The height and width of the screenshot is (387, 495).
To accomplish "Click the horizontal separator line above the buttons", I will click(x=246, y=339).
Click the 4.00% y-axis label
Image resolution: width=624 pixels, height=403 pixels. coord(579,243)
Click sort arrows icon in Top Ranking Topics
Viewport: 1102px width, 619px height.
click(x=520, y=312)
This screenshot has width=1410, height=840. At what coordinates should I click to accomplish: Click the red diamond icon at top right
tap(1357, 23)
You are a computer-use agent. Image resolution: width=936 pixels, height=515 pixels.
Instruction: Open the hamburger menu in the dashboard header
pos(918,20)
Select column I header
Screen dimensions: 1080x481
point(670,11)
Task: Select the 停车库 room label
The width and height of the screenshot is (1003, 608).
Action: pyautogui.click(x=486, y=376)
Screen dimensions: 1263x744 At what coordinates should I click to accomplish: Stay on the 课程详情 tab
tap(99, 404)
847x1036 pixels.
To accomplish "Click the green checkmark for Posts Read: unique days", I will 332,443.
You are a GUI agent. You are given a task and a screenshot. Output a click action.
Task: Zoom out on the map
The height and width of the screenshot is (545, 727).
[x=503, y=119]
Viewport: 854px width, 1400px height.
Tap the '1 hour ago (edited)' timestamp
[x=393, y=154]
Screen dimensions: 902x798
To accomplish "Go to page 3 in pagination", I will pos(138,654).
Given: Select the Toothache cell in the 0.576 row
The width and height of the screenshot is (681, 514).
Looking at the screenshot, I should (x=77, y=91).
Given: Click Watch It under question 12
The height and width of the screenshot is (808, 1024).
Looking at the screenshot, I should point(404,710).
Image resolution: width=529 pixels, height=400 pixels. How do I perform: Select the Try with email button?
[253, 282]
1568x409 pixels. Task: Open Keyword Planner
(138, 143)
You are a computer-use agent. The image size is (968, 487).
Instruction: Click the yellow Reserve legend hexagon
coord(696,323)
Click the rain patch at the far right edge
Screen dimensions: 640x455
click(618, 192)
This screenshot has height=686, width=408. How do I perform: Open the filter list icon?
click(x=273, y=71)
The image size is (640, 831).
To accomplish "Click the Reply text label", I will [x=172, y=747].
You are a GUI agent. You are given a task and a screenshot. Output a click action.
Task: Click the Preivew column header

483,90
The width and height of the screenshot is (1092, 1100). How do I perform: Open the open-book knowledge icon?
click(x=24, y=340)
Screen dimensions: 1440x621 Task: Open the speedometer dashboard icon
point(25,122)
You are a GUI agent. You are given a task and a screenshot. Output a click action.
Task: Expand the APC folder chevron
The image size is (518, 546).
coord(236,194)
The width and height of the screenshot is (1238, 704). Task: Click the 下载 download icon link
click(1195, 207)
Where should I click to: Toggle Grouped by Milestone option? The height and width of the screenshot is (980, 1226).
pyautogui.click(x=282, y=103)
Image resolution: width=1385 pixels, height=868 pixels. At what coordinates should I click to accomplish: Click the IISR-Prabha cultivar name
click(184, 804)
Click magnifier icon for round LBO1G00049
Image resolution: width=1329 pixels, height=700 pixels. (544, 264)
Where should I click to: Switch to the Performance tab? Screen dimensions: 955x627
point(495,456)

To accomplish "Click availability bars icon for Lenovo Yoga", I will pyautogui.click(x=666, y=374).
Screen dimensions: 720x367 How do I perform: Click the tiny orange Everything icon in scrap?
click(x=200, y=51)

-------------------------

__Exercise aim__. From the data above, reproduce word for word the lines running from the line with "Image resolution: width=529" to the line with "You are a computer-use agent. The", ends included.

__Worked solution__.
Image resolution: width=529 pixels, height=400 pixels. How do I perform: Select the Try with email button?
[253, 282]
1568x409 pixels. Task: Open Keyword Planner
(138, 143)
You are a computer-use agent. The image size is (968, 487).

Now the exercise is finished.